Assuming a future where we have all embraced the collective commons and we are living in the new economy, who will be living in the waterfront houses? Who has to live where the breeze wafts off a sewerage plant? Not being cynical, just wondering...
Rifkin reminds me of the late Jacque Fresco, who developed a social system alternative called a Resource Based Economy. It is the ONLY well-thought out, detailed alternative social system that can provide a high standard of living for ALL humans and maintain environmental sustainability via intellgent resource management, which is grossly not done in today's capitalist system.
He is right for sure, being that global economics coupled with internet commerce has not yet taken full effect. However, he missed a few points- we can not know when the majority of the world will actually begin to buy online, and what corporations will gain power from it, or what they will do. He also missed the fact that china is the worlds superpower at the moment, and who knows what they will do as they ally themselves with places like russia, another massive power. There is also the great cyber wall of china to be considered- there is control over internet communications and buying to a great degree. lastly, look at the fact that the american dollar is the basis for all currency, and the idea that all three superpowers i just mentioned have plenty of monkeys with guns who can control the people practically on any level. They will still build bombs, too. Nothing I can think of will deter any of those country's from keeping the 12k nukes the world can boast currently- you have to consider the power of companies that cannot sell online, like arms dealers and pharm companies.
I'm replying to your post a year later but I think it's important to say that blockchain technology and the innovations that are developed from it (i.e. Ethereum) will get us ever closer to a post-capitalist, collaborative commons society. I'm excited to be living in one of the greatest transition periods of human history so far. Lets see where the future takes us.
+Bryce How are you defining capitalism? All economic systems are a set of rules. The rules of capitalism are: don't steal or damage other people's private property, and don't break a contract you agree to. It's that simple. All of the spontaneous order that emerges from those rules is a product of those rules. Non-profits are capitalist. Co-ops are capitalist. Open source is capitalist. If it's not owned by the government it's private, and if it's private it's capitalist. Ethereum is especially capitalist thanks to their smart contracts.
The reason for germanys energy companys to go down is not just the self-energy-providing homes. But mainly because of germanys crazy energy reform program, causing nuclear power stations to shut down, in favor of coal and renewable energy production. Since this energy reform started more and more energy is bought from neighbor countrys, which lead to an extreme increase of energy costs. Most of the energy isn t used by homes anyway but by the industry. (Sorry for language mistakes i am german)

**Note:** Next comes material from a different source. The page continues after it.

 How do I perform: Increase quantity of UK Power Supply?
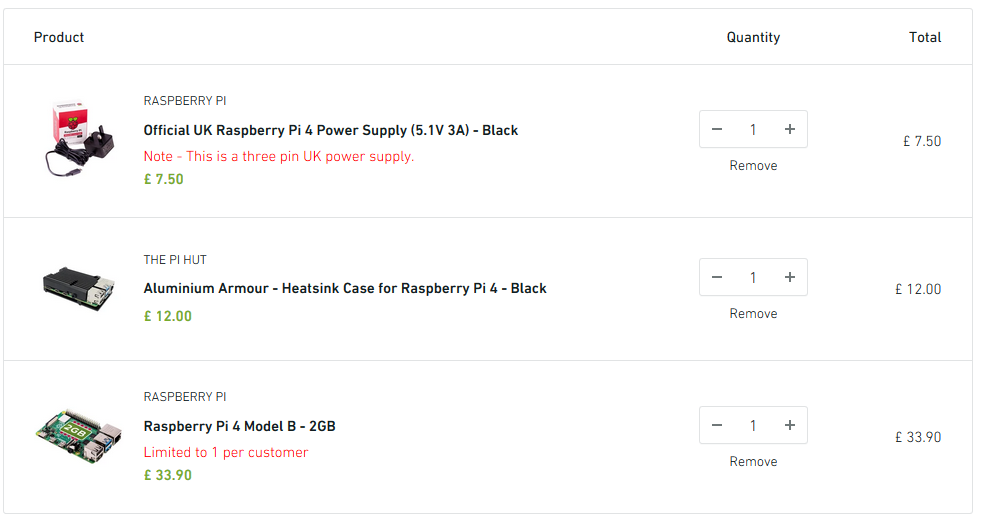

@18:45 - Hmm... that prediction about "all the major automakers" coming out with fuel cell vehicles "in the next few years" didn't age well. OTOH, the EV revolution is well underway in December 2019, so the larger point about the changing economy still stands. Interesting talk. EDIT: Btw, it's interesting to note that 2014, the year of this talk, is also when Tony Seba's "Clean Disruption" was published.
So if nobody has jobs to purchase the things hes talking about that will be produced at zero marginal cost how can the companies profit? How can society continue on, unless everything that we buy and sell is free?
Hi guys, I have to say that I have enjoyed reading this book and think it settles many strong ideas that will bring down the current economic system to its knees. However, as a reader, I wanna warn others that in Chapter 14, there is a piece of misinformation regarding Bitcoin creation. In the book is stated that Amir Taaki and Donald Norman are the creators of Bitcoin. But it is not true. As a simple Google search can show you, the creator of this protocol is Satoshi Nakamoto, which is a pseudonym for an anonymous person or group of people. Amir Taaki and Donald Norman created Britcoin, which is based on Bitcoin. I think this misconception must be corrected or demonstrated through the sources listing. Please, share your thoughts.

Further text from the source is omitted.